Start of Text excerpt

MESOPOTAMIA NEWS : Turkish businessman used $133 million fraud money to buy airlines, yacht – U.S. prosecutor
Turkish businessman used $133 million fraud money to buy airlines, yacht – U.S. prosecutor
Turkish businessman Sezgin Baran Korkmaz spent $133 million obtained illegally from U.S. taxpayers to buy assets including a luxury yacht, an airline and a luxury villa on Istanbul’s Bosporus straits, according to an indictment unsealed on Monday by the U.S. Justice Department.

Korkmaz laundered the money via bank accounts in Turkey and Luxembourg, the Chief Public Prosecutor’s Office of Utah said in the document. The United States and Turkey have applied for the businessman’s extradition after Austrian police arrested him on Saturday.

End of Text excerpt

- Explore the material
- A) Rewrite the news report on the Korkmaz fraud case, starting at "Korkmaz laundered the" and ending at "him on Saturday.", with "Luxembourg" replaced by "Switzerland".
- B) Carry on the news report about the Korkmaz fraud case from its last sentence.

Start of Data listing

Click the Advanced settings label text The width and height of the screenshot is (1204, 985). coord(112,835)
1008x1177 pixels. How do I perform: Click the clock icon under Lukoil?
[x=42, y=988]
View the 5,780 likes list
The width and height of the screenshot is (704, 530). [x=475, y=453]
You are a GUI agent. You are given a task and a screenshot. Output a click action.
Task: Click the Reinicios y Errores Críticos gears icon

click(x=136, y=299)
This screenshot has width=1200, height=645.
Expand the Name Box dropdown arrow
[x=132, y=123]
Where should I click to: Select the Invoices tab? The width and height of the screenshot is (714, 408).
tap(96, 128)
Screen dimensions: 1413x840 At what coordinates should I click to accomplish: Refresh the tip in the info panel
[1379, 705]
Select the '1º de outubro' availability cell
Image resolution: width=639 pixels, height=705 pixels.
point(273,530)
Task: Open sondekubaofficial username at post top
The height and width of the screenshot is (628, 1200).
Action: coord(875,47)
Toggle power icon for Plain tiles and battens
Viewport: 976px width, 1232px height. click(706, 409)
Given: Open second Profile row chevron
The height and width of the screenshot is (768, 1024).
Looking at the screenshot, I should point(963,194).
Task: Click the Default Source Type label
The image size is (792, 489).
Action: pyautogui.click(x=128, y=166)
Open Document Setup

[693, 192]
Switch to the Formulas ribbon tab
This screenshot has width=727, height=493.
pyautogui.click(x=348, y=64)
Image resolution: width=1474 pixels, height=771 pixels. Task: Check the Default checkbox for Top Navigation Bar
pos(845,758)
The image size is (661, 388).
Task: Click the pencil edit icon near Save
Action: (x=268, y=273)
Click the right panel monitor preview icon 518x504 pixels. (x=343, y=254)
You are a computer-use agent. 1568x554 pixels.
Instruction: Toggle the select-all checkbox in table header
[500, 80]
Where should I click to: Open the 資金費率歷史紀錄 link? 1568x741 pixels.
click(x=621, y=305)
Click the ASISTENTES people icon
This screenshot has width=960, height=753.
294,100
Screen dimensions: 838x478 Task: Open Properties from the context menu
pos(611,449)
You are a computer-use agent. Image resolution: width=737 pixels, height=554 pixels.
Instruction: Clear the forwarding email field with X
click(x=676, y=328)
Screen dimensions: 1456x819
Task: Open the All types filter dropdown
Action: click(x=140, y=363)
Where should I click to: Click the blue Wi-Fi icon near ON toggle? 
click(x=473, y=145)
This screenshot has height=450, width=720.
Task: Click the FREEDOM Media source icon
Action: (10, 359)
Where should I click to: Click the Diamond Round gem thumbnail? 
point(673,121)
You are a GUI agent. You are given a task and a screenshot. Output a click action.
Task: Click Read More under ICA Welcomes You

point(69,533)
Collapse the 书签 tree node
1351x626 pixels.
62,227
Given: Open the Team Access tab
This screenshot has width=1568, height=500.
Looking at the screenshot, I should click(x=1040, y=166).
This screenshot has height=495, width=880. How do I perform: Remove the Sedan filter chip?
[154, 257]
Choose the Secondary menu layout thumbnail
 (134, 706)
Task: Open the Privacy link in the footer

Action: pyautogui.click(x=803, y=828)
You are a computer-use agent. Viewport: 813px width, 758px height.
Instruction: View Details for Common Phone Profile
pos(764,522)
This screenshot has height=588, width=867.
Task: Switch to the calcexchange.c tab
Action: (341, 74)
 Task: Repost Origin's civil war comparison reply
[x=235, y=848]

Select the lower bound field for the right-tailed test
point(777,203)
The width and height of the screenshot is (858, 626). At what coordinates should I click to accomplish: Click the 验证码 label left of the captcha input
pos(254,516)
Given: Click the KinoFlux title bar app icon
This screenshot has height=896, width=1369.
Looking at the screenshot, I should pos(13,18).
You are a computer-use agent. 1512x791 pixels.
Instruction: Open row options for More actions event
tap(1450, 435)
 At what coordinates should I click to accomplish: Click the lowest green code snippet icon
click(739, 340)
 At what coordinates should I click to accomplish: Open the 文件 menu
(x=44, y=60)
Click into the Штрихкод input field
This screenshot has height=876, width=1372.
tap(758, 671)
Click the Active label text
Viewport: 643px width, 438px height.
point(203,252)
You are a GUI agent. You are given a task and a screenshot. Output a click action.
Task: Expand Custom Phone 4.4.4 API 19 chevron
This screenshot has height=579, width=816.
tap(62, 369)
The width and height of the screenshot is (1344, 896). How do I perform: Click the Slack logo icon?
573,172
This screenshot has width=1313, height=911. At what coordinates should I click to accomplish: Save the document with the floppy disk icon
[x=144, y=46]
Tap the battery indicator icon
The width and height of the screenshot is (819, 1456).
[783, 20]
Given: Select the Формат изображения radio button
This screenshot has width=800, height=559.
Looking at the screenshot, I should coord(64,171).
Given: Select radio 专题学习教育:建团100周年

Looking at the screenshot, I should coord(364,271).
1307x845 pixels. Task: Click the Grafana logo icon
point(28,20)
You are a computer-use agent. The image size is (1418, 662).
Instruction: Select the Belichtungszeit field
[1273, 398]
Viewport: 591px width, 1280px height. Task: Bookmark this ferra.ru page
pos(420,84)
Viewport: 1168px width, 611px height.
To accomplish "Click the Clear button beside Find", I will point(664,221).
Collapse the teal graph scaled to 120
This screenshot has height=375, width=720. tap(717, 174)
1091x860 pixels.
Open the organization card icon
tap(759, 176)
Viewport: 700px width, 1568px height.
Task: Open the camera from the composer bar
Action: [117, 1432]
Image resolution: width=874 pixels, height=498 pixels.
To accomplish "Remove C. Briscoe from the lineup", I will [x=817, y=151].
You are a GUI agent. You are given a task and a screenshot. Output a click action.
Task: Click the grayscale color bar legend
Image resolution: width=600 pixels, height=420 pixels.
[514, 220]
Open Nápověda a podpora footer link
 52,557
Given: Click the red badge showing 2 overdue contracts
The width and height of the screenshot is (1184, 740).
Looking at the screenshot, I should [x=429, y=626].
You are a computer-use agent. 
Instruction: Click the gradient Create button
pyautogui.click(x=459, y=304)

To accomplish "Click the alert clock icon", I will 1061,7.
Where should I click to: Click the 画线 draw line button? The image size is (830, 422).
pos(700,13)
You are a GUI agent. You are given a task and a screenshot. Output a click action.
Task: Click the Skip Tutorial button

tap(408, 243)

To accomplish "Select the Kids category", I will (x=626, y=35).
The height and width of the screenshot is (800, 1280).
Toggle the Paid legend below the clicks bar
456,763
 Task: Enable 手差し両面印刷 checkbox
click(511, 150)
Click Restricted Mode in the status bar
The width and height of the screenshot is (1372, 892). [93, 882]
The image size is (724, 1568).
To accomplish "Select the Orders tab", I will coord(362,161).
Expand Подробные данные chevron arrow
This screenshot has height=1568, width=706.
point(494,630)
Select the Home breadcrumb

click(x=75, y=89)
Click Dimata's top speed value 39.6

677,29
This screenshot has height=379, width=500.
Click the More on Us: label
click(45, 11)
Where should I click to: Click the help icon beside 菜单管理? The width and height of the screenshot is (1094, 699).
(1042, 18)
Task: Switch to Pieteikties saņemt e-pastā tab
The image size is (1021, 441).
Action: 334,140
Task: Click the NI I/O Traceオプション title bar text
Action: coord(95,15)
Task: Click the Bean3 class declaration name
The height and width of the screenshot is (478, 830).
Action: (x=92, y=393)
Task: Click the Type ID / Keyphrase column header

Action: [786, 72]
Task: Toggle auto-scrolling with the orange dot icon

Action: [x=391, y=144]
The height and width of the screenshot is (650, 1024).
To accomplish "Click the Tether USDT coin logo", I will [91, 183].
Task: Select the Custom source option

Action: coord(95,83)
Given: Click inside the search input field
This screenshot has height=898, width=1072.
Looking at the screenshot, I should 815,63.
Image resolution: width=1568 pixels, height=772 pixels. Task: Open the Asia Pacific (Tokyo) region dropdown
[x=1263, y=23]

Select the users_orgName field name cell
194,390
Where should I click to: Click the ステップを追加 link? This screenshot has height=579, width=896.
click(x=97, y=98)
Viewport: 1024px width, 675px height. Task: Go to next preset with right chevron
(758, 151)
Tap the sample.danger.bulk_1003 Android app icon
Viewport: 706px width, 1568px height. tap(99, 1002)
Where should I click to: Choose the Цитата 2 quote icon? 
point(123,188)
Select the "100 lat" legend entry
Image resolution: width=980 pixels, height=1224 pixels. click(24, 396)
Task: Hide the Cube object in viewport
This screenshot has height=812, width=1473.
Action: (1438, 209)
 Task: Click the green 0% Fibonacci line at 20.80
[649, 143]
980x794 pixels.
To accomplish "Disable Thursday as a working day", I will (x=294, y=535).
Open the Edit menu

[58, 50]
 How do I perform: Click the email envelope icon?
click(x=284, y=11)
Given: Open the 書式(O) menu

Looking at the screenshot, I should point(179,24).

End of Data listing

- Answers provided
- A)
Korkmaz laundered the money via bank accounts in Turkey and Switzerland, the Chief Public Prosecutor’s Office of Utah said in the document. The United States and Turkey have applied for the businessman’s extradition after Austrian police arrested him on Saturday.

- B)
The $133 million constitutes the proceeds from a scheme by Jacob Kingston, Isaiah Kingston, and Lev Aslan Dermen to defraud the U.S. Treasury by filing false claims for over $1 billion in refundable renewable fuel tax credits for the production and sale of biodiesel by their company, Washakie Renewable Energy.
U.S. prosecutors have charged Korkmaz with one count of conspiring to commit money laundering, ten counts of wire fraud, and one count of obstruction of an official proceeding, according to the fifteen-page indictment. If found guilty, he could spend decades in jail.

Dermen and Korkmaz sent the $133 million to Korkmaz’s accounts via wire transfers and then back to a Los Angeles bank account in the name of Dermen, the Utah prosecutors’ office said.
A total of $301,315,477 was allegedly transferred through 30 bank transactions using accounts opened on behalf of Jacob Kingston and the companies owned by Kingston in Turkey.
The indictment stated that companies including pharmaceutical firm Biofarma, Servus (later named Setap and Blane), Mega Asset Management, Bukombin, Bugaraj, Borajet and Aydın Jet (later renamed SBK Air) were used for the money laundering transactions.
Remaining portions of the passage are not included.